A second aspect of Nectin‐2 functioning as a promotor of tumor cell spread may be seen in its potential involvement in ascites production. Ascites formation in ovarian cancer is known to facilitate the dissemination of cancer cells into the abdominal cavity.34 In our previous investigations, we showed that increased peritoneal vascular permeability is due to VEGF‐induced suppression of adhesion molecules in the peritoneal vasculature.24 Furthermore, we showed that VEGF‐derived ascites formation increases with aggressive ovarian cancer subtypes.29 In the current study, we found Nectin‐2 localized in the peritoneal vasculature. This is in line with the results of our previous studies where colocalization of the adhesion proteins claudin 5 and VE‐cadherin, as well as decreased expression in the peritoneum of ovarian cancer patients, was found.24, 29 In the current experiment, Nectin‐2 was clearly suppressed in the peritoneal endothelium of tumor patients as compared to controls, associated with highly expressed VEGF in the tumor and increased VEGF serum levels indicating that Nectin‐2 downregulation might be VEGF driven.

In our cell culture experiments, VEGF stimulation of endothelial cells resulted in significant downregulation of Nectin‐2 that was not only reversed by simultaneous VEGF inhibition, but was also followed by significantly increased Nectin‐2 expression as compared to controls. This interesting observation may be explained by additional suppression of endogenous VEGF synthesized by the endothelial cells themselves. Moreover, our finding that Nectin‐2 knockdown in endothelial cells significantly increased endothelial permeability further supports the hypothesis that Nectin‐2 plays a role in the regulation of permeability in the peritoneum.
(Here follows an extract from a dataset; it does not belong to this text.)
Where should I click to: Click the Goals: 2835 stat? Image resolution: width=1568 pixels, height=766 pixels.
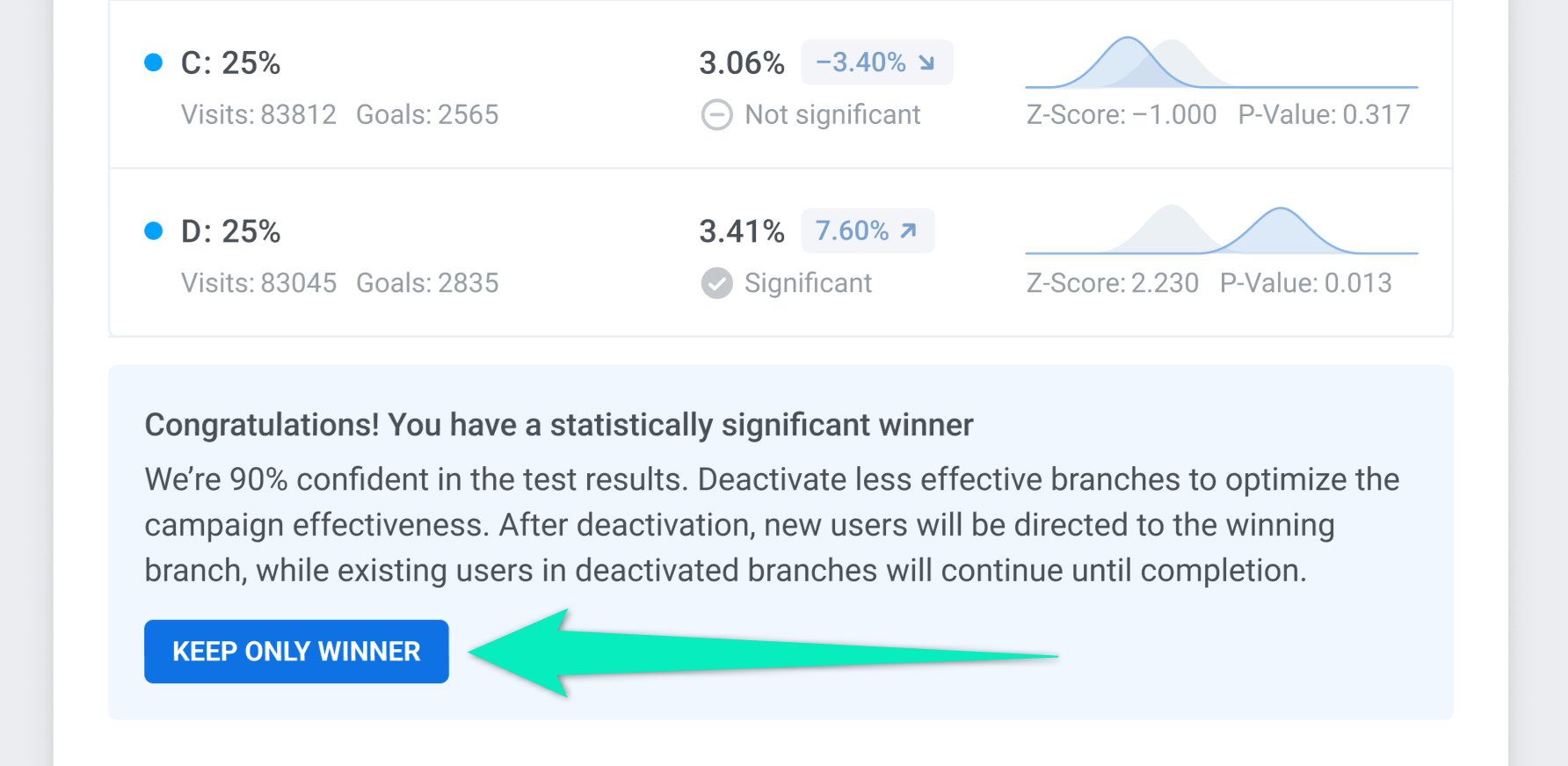[427, 283]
Taking these results together, it can be assumed that downregulation of Nectin‐2 by VEGF, together with other adhesion proteins, supports the increase in vascular permeability to allow ascites production for local tumor dissemination. So far, it is not clear whether this is a direct effect of VEGF or whether the effect is indirectly achieved by downregulation of other adhesion proteins. In earlier studies, we showed that adhesion proteins influence each other. Knockdown of claudin 5 or VE‐cadherin resulted in suppression of one or the other, respectively, and of Nectin‐2 in vitro.35 Both effects were associated with increased endothelial permeability. In the present study, we found that knockdown of Nectin‐2 in HUVEC was followed by an increase in permeability, indicating that Nectin‐2 is either directly or indirectly regulated by VEGF and, in this way, involved in permeability regulation that may facilitate local tumor spread into the abdominal cavity.
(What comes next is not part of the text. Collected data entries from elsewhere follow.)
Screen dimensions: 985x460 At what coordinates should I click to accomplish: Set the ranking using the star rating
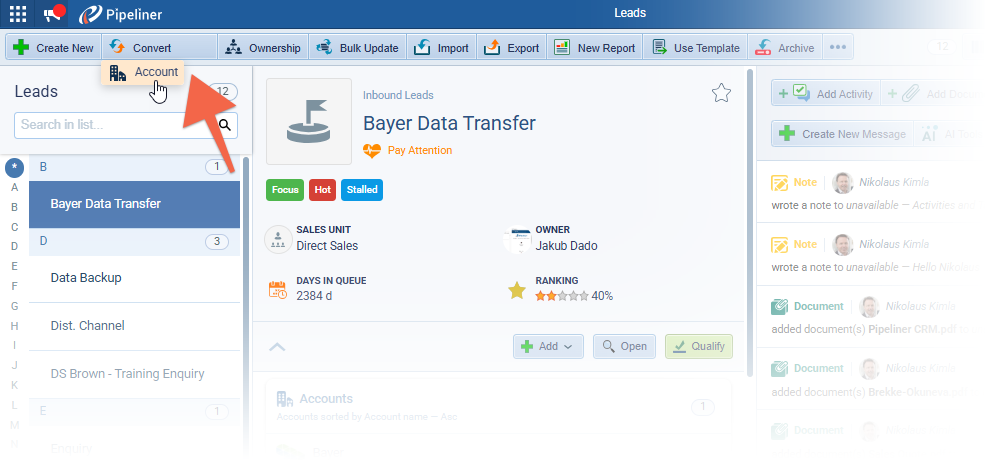point(558,296)
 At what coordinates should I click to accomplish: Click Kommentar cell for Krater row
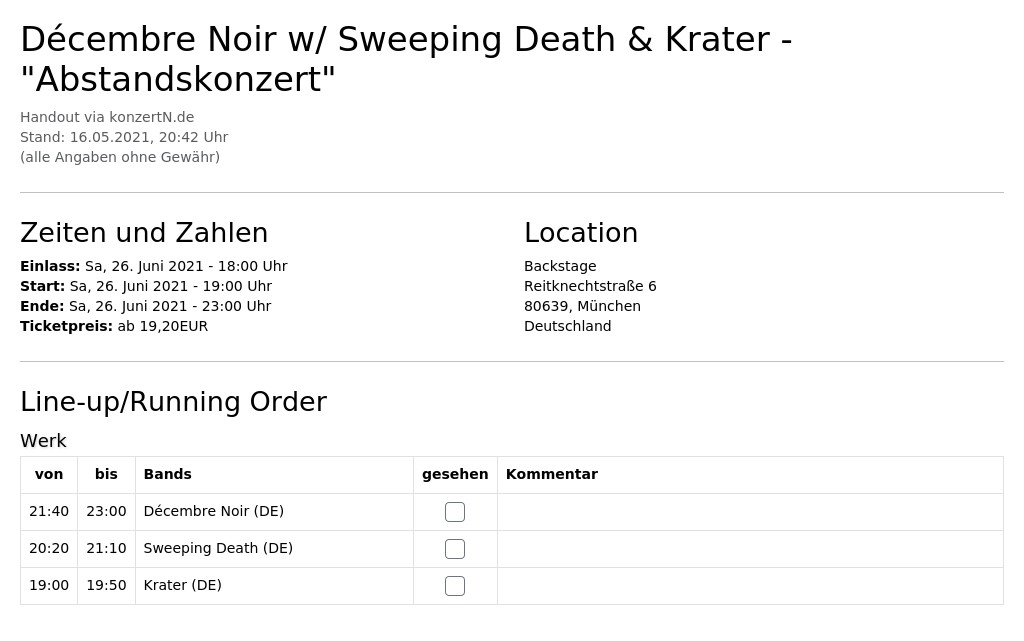tap(750, 586)
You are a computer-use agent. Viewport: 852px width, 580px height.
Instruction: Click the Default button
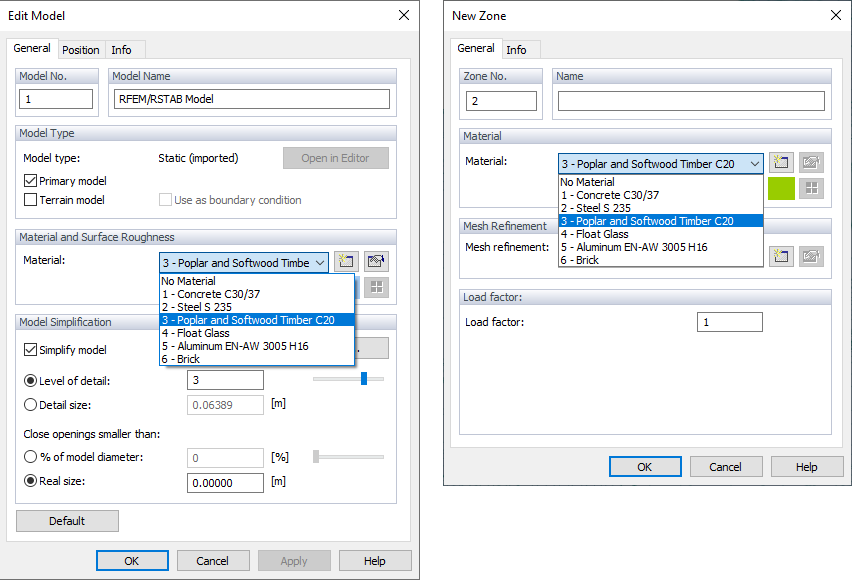[67, 521]
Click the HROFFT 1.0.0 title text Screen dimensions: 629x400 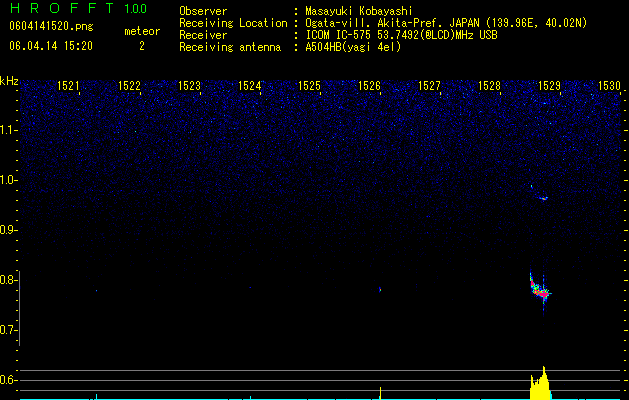[78, 8]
In summary, herein we showed that high expression of Nectin‐2 in tumor cells of ovarian cancer patients is associated with early lymph node metastasis and residual tumor after surgery (TR 2), resulting in a poor outcome for the patient. Downregulation of Nectin‐2 in the peritoneal vasculature through the function of VEGF may increase vascular permeability followed by ascites production that further facilitates tumor dissemination in the abdominal cavity.

CONFLICTS OF INTEREST

Authors declare no conflicts of interest for this article.